• Given records:

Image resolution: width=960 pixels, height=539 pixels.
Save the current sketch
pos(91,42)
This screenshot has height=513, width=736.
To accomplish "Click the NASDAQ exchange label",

• Given exercise: Please repeat, unchanged, the part of the data that opens with the line containing "This screenshot has height=513, width=736." and closes with the end of the data, both ends included.

• Completed exercise:
This screenshot has height=513, width=736.
To accomplish "Click the NASDAQ exchange label",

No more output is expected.